Rule based mail recognition

Recently, the red raindrop team of Qianxin Threat Intelligence Center announced the attack activity of "tiger Hibiscus", a high-level threat organization from Northeast Asia, which exploits the 0day level browser vulnerability, and the discovery of attack clues also comes from the advanced threat detection and filtering system.

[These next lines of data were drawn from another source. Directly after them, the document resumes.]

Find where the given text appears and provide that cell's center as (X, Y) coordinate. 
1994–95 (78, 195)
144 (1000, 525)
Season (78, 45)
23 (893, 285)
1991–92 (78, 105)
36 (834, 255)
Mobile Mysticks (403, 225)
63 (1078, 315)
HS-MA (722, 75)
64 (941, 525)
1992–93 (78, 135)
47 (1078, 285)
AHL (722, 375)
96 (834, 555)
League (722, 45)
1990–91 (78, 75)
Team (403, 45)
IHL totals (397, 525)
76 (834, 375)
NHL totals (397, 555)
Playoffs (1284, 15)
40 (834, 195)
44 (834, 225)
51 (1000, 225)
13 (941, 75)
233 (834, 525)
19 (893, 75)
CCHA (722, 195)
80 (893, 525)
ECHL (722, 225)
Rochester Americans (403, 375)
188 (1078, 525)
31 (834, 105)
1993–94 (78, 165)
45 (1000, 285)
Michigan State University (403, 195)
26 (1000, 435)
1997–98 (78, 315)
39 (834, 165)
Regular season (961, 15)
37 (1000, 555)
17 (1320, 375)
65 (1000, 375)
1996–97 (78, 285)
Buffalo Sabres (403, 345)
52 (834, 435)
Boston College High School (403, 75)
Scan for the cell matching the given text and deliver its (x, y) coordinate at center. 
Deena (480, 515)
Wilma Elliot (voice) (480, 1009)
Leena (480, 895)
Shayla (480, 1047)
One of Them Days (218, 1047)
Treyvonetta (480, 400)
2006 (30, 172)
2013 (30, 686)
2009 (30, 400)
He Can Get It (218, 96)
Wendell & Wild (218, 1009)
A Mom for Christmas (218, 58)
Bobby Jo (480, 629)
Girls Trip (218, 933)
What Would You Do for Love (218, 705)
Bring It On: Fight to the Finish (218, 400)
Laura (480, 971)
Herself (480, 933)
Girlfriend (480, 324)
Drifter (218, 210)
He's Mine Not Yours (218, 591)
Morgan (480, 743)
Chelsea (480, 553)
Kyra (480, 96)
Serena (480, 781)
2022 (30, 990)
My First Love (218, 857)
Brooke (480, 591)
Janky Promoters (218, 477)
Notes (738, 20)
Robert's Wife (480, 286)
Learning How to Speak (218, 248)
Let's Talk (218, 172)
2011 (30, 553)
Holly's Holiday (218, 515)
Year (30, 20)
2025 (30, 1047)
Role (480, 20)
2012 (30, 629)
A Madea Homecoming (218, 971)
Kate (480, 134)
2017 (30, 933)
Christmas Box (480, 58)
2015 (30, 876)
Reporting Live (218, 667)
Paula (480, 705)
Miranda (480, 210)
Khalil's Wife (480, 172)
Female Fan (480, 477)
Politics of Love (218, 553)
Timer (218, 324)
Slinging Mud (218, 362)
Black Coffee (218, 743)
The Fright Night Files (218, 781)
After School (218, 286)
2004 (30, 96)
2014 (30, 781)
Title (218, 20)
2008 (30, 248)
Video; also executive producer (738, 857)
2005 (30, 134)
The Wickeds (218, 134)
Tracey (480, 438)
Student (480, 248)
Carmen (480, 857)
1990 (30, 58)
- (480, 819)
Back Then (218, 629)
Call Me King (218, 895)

The email we witnessed was like this:

Based on the understanding of phishing email apt attack, we preset some rules of suspicious features:

This message hit some rules that caused it to be tagged:

The tag indicates that the analyst finds suspicious URL redirection in the email, suspicious Chinese in the link, and manually confirms the exploitation of the link oriented browser vulnerability in the email. Successful discovery of such attacks depends on our in-depth understanding of the technique of attack origin, that is, TTP details, and using rules to set corresponding checks Point to capture samples that need manual intervention. From this perspective, at present, the information provided by att & CK matrix is too rough, and there is a great room for improvement. It needs the joint efforts of the open source community to contribute details so that att & CK can play a greater guiding role.

Reference material


About author

Wang Lijun: Director of qi'anxin Threat Intelligence Center and expert of Hufu think tank.